How would you feel if 50 years ago the Ministry of Defence had dumped radiation in your back garden, found out it was a safety risk but didn’t tell you for 20 years?

And now, three years after more than 1,000 contaminated particles have been discovered – and six months after a warning from the health authorities – you are still waiting for the clean-up to begin.

This evening, in a debate in the House of Commons, I will call for justice for the residents of Dalgety Bay, in Fife, who have recently discovered that during the 1940s and 1950s more than 800 military aircraft were scrapped, incinerated and the ash, that included radiated particles, dumped near their sea shore.

The Bay’s foreshore – now cordoned off – is already the first area of the United Kingdom where a radiation risk study has had to measure the extent of contamination.

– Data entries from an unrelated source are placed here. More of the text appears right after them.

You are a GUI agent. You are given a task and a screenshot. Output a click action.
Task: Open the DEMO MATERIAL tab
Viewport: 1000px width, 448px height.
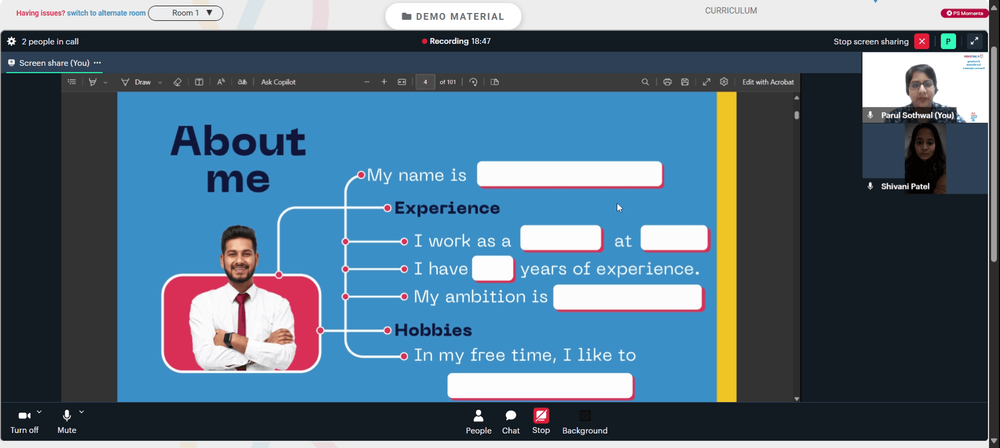point(453,17)
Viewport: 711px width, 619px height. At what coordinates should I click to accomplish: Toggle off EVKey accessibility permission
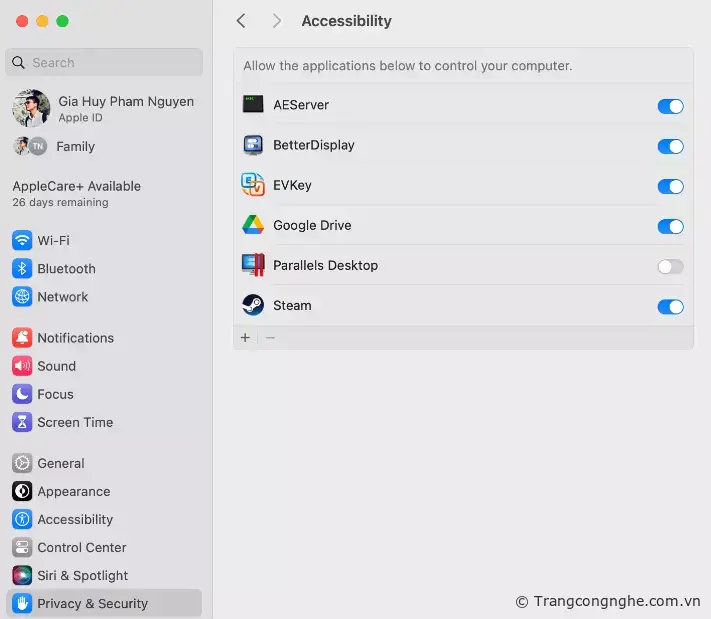[670, 186]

Dalgety Bay is also the first area to be the subject of what is called an “appropriate persons report” – a report under the legislation dealing with radiation contamination – which has been produced through very detailed research by the Scottish Environment Protection Agency and has concluded that the polluter of the area is indeed the Ministry of Defence.

And the town is now at risk of being named the only radiation-contaminated area in the UK, even named above areas where there are nuclear weapons, power stations and nuclear waste stores, a designation that would blight the community, harm the environment and cause difficulties to the town that would last as long as we can see ahead.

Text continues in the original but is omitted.